We’ve said it before and we’ll say it again, there’s no better British summer ritual than a garden BBQ party! The tart, smoky sizzle of a fiery grill is the smell of the season like no other.
However, it’s been almost a year since you last used it, and spending months at the mercy of the elements or left under a leaky garden tap, your BBQ needs some TLC before it’s back to full cooking capacity.
So, pop the beers in the fridge, send one of the team to get the food buns and roll up your sleeves to get the BBQ ready for your next bash.
The brawniest of us might consider foregoing the gloves but please don’t as, not only will you be using chemicals that can irritate the skin, you’ll be scrubbing vigorously. Gloves will protect your skin from the harmful effects of chemicals and the harsh dirt of the grill.
If you plan in advance, you can set the cleaning in motion the day before to make the job easier.
If there’s still welded-on food left over from your last get-together, the day before the deep clean, light fresh coals in your barbecue and leave them to reach high temperatures. This will burn off the most stubborn remnants.
Allow the BBQ to mostly cool, but whilst still warm, soak some newspaper in water and cover the grill with it. If there’s a lid on the BBQ, close it with the newspaper on. This will give it a good steam clean.
Whilst the first steps will make your job so much easier, it won’t leave the grill gleaming. For that, you’ve got to get scrubbing!
Create a solution of hot water and washing up liquid and leave the grill to soak for a few minutes – if it’s removable get it in the kitchen sink, otherwise liberally douse with a cloth soaked in the solution.
Leave for a few minutes then loosen the grime with a grill brush with wire bristles, or a wallpaper scraper.
Top tip: your brush should be brass-bristled if you have a porcelain-coated rack, otherwise you risk damaging it.
If you’d rather not invest in all the gear for something you only use a couple of times a year, screw aluminium foil into balls and scrub the grill with instead (you’ll need several).
Next, carefully wipe the grill over with a dishcloth and hot soapy water.

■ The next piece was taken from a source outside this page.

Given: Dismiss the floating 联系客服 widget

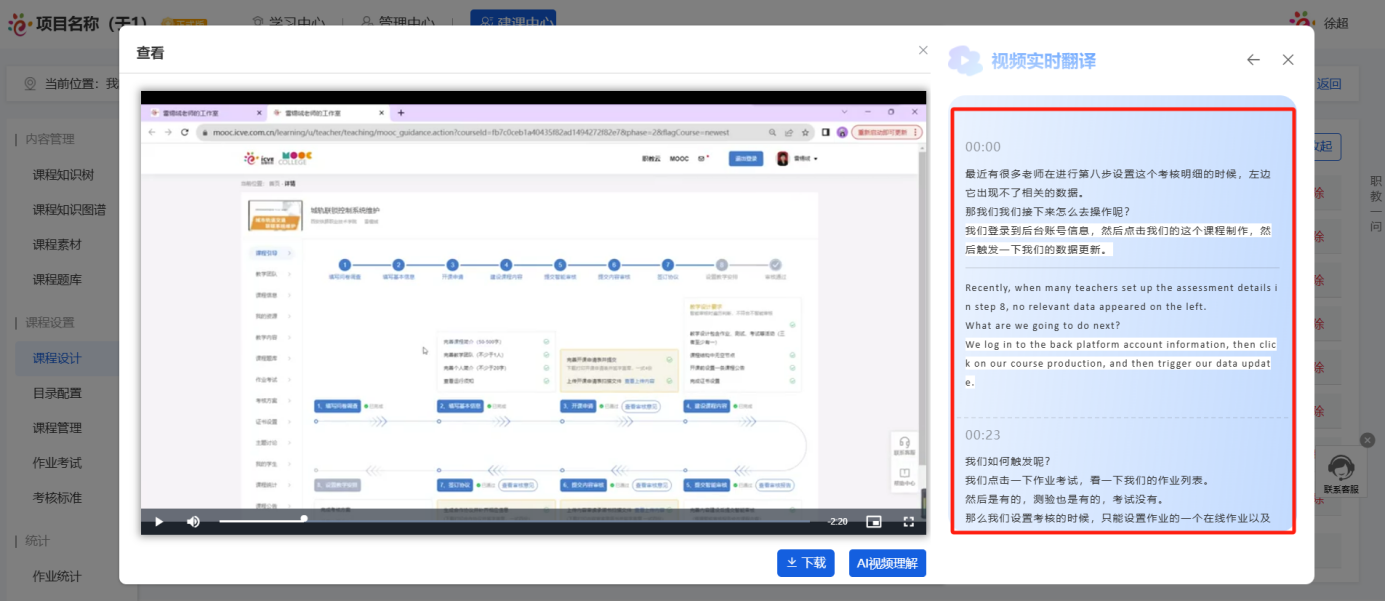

Have patience as this process takes time but it will bring it up lovely and clean.
If there are some really stubborn areas, try using a specialist cleaning product, like Jeyes barbecue cleaner, which you can purchase from most home improvement stores.
Once the grill is clean, a fresh hot water and soap solution will make the exterior and metal shell sparkle, particularly if you buff it with a dry cloth afterwards.
If you clean the BBQ a few days before having people over, you can use antibacterial wipes to freshen it up the morning of your feast.
Always keep the BBQ covered when not in use to protect it. Covers are an additional cost, but they’re a one-time purchase when you may need to otherwise purchase cleaning and salvaging equipment every year.
Top tip: next time you use the BBQ, give it a good coating of oil before you fire up to stop food from baking on to the surface.
Covering your grill to protect it from the elements will save time and money in the long run. Covers are available for most brands of barbecue. You’ll usually have to pay extra for them, but they will ward off rust and keep out extra dirt between cook-outs.
So, now you’re in the know, there’s no excuse not to show your BBQ some love and get it party-ready!